Written as a text for undergraduate courses, this book appeals to instructors interested in teaching the field of white-collar crime, both from a matter-of-fact investigative perspective as well as a decidedly academic endeavor. Accordingly, it goes beyond discussing the basic theories and typologies of commonly-encountered offenses such as fraud, forgery, embezzlement, and currency counterfeiting, to include the legalistic aspects of white-collar crime. It also explores the investigative tools and analytical techniques needed if students wish to pursue careers in this field. Because of the inextricable links between abuse-of-trust crimes such as misuse of government office, nepotism, and bribery and the realm of corporate corruption, these issues are also included.
The text also maintains a connection between white-collar crime and acts of international terrorism; as well as the more controversial aspects of possible abuses of power within the public arena posed by the USA Patriot Act of 2001 and the asset forfeiture process.

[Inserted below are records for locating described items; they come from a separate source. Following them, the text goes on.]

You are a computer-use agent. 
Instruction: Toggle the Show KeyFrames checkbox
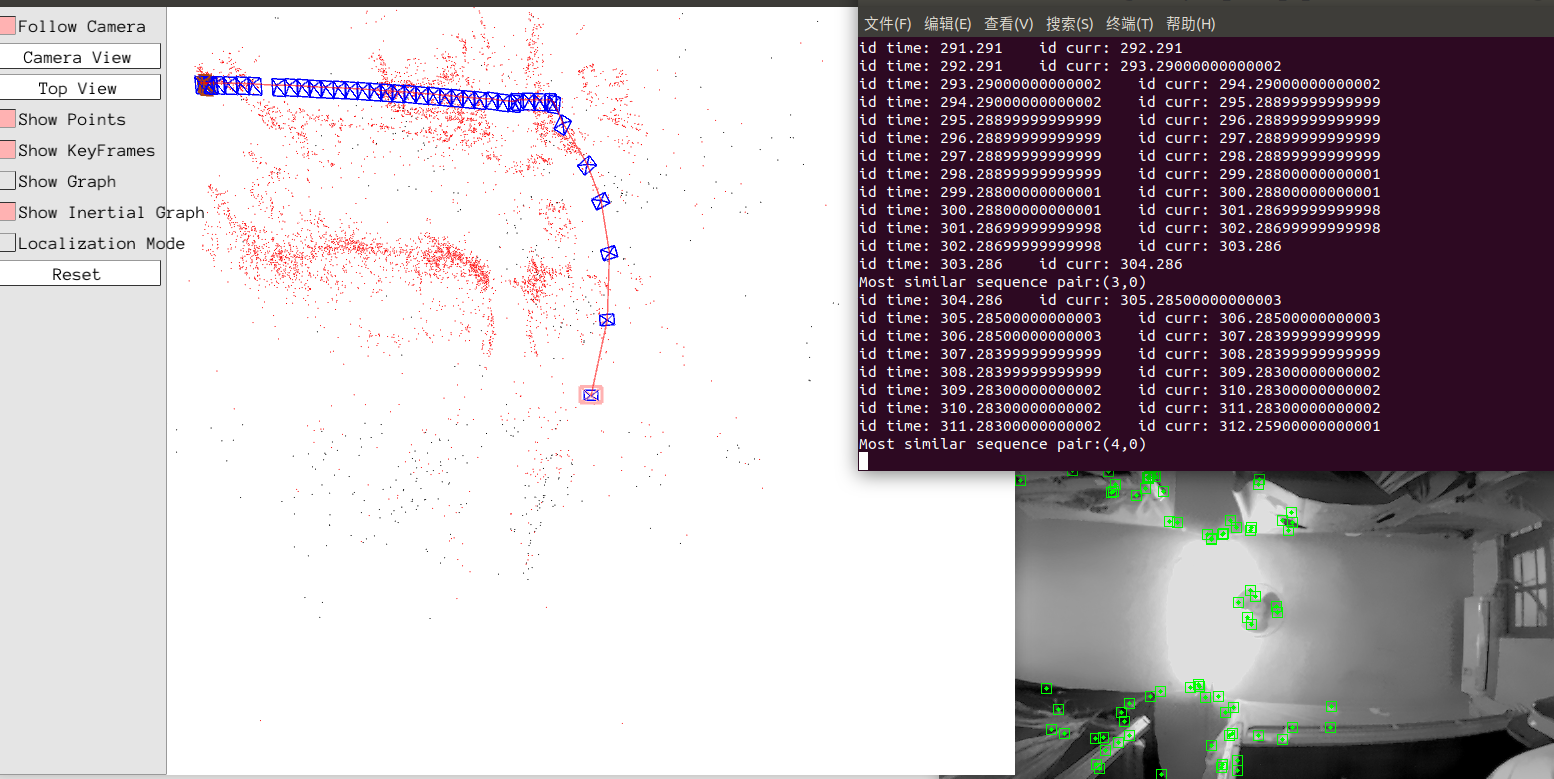tap(8, 150)
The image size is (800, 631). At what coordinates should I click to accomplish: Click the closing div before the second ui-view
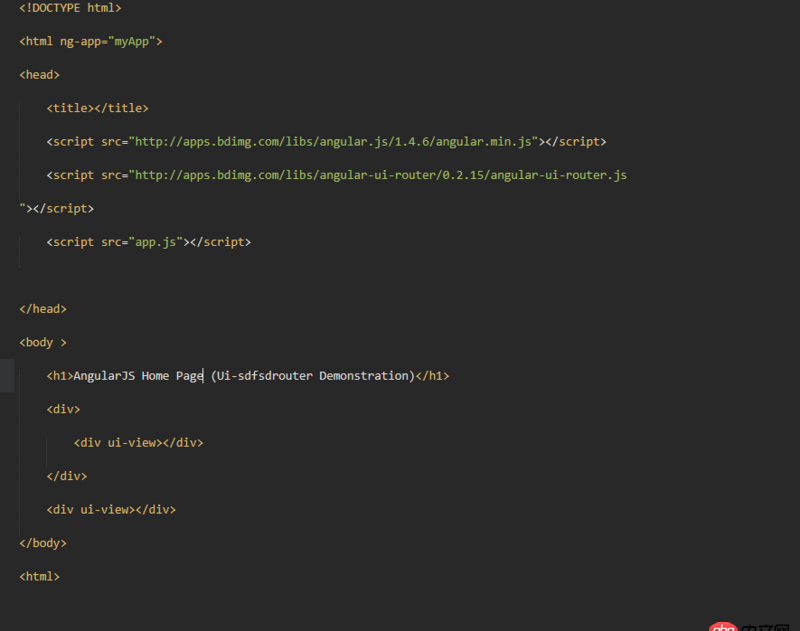pos(66,475)
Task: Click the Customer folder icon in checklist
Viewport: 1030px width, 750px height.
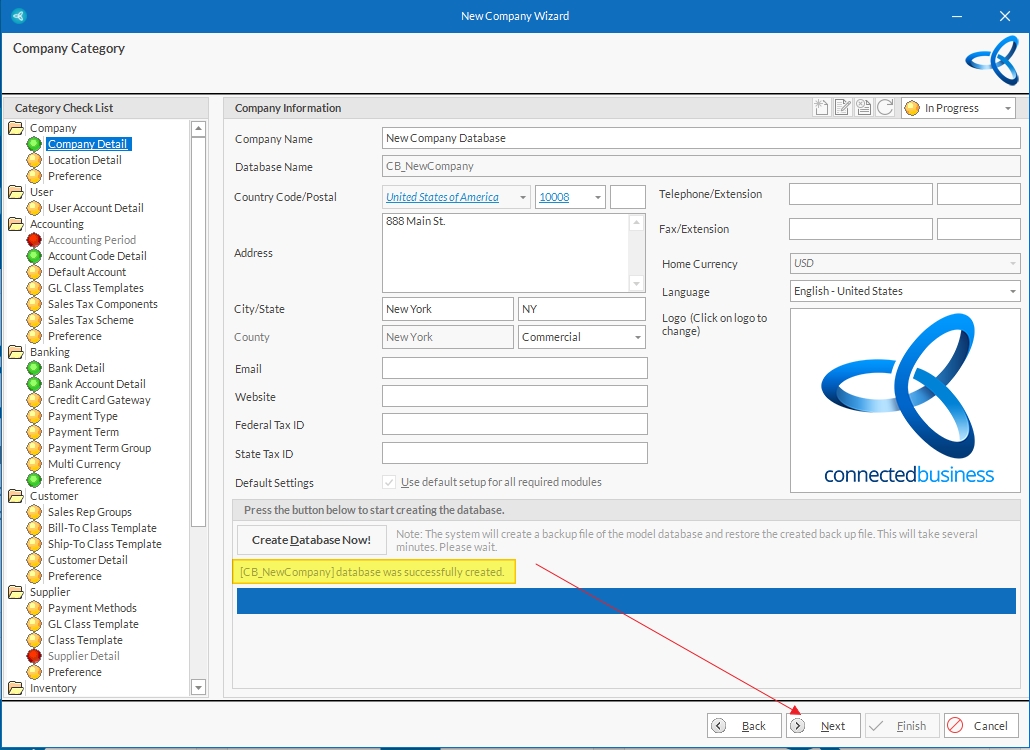Action: (16, 496)
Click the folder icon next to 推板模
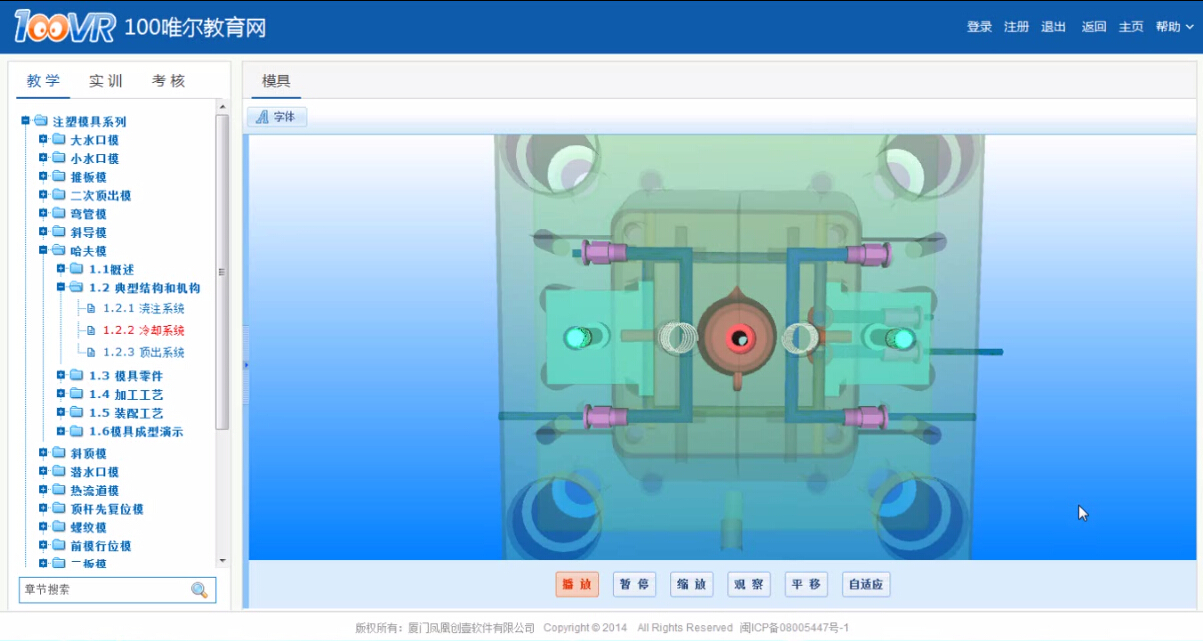The image size is (1203, 641). pyautogui.click(x=59, y=177)
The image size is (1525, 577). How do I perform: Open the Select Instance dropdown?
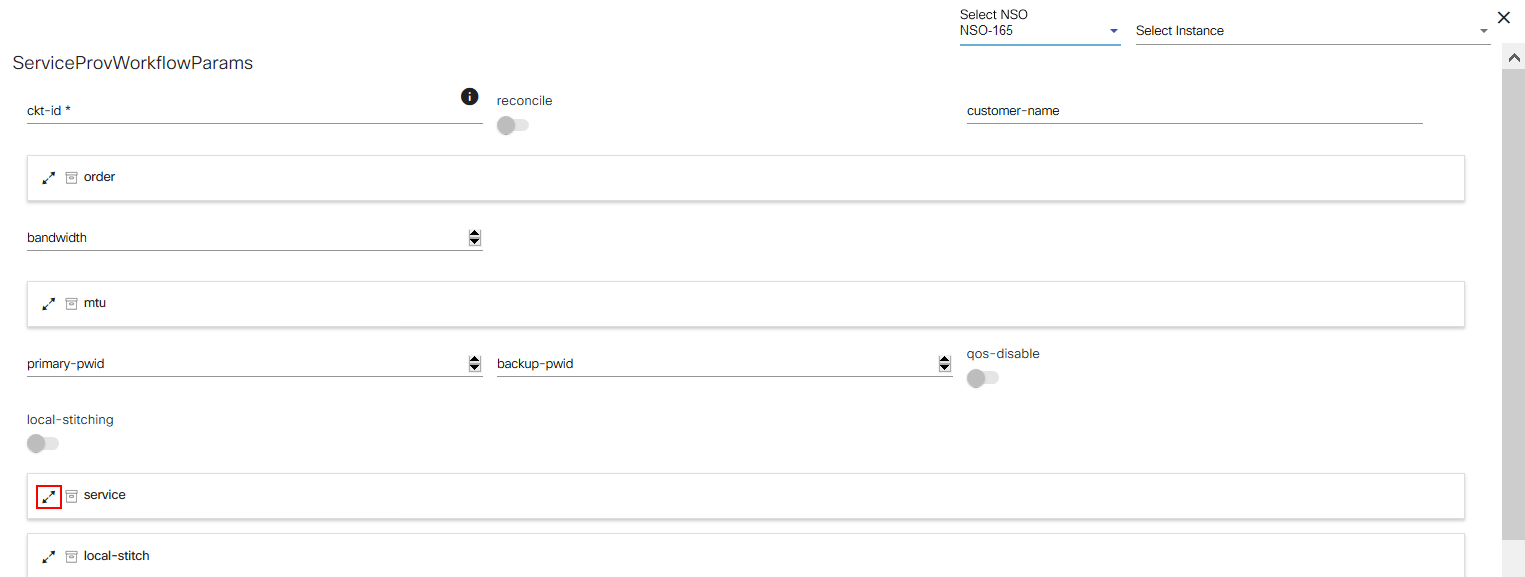1312,31
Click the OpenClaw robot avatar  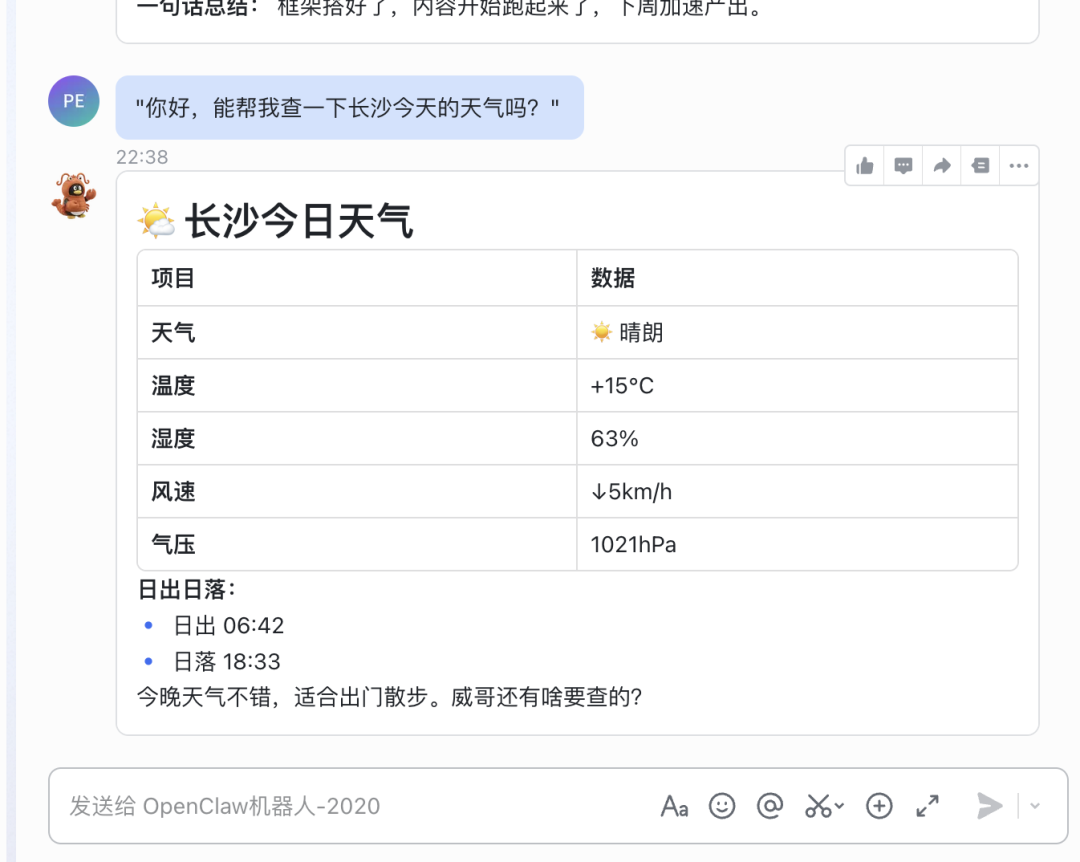(72, 197)
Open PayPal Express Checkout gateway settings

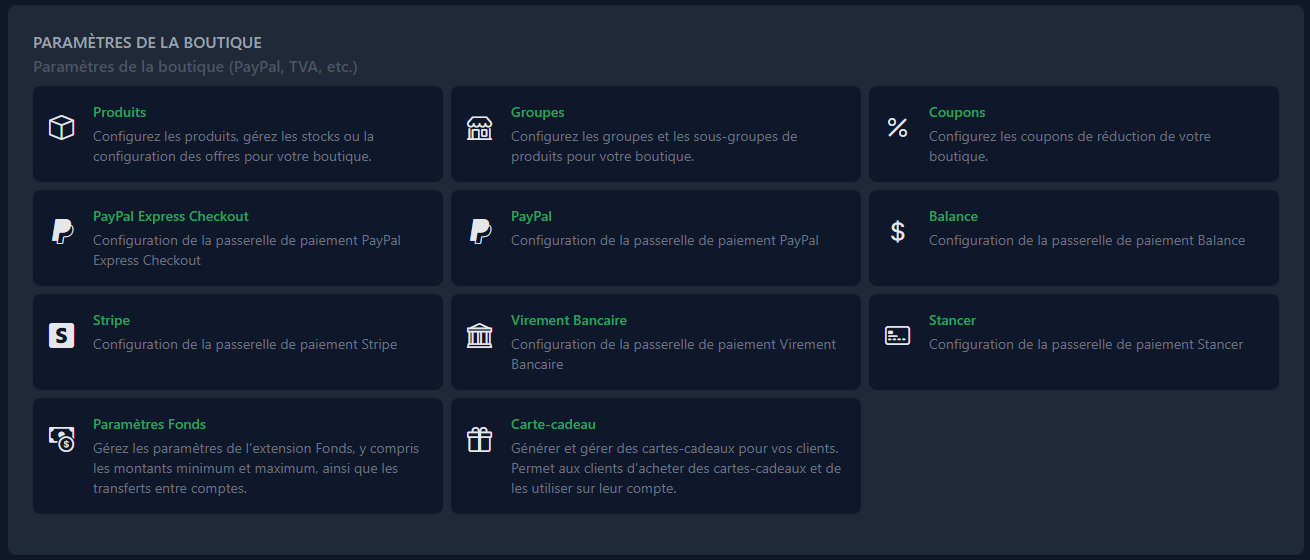tap(170, 217)
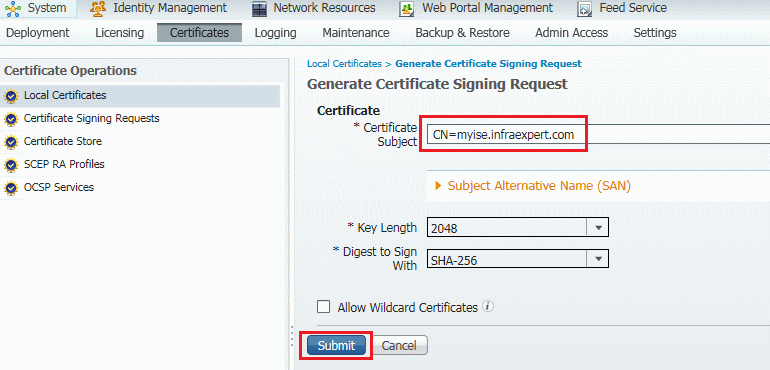Image resolution: width=770 pixels, height=370 pixels.
Task: Open the Backup & Restore tab
Action: [x=462, y=33]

Adapted readings at the end of each chapter provide readable cases of white collar crime in action to illustrate the principles / theories presented. Activities, Exercises, and Photographs are also included in each of the 10 chapters and a Companion Web Site provides additional test items and other instructor support material.
Table of Contents
1. Today’s White Collar Crime 2. Information Technology and White Collar Crime 3. The Corporate State Corruption Connection – Can It Be Stopped? 4. The Origins of Public Corruption Control in the United States: 1883-1969 5. The "Modern Era" of Public Corruption Control: The 1970s Through Today 6. White Collar Crime Theory: Origins and Early Developments 7. Organizational and Societal Crime Theories 8. White Collar Crime: A Legalistic Perspective 9. White Collar Crime Analysis and Trends 10. Where Do We Go From Here? The Future of White Collar Crime
Hank J. Brightman is Associate Research Professor in the War Gaming Department of the United States Naval War College. He served as an Associate Professor and Chair of the Criminal Justice Department at Saint Peter’s College from 2000-2008. He also spent 15 years in a variety of law enforcement, investigative, and intelligence analysis positions with the U.S. Department of the Interior, the United States Secret Service and the United States Navy.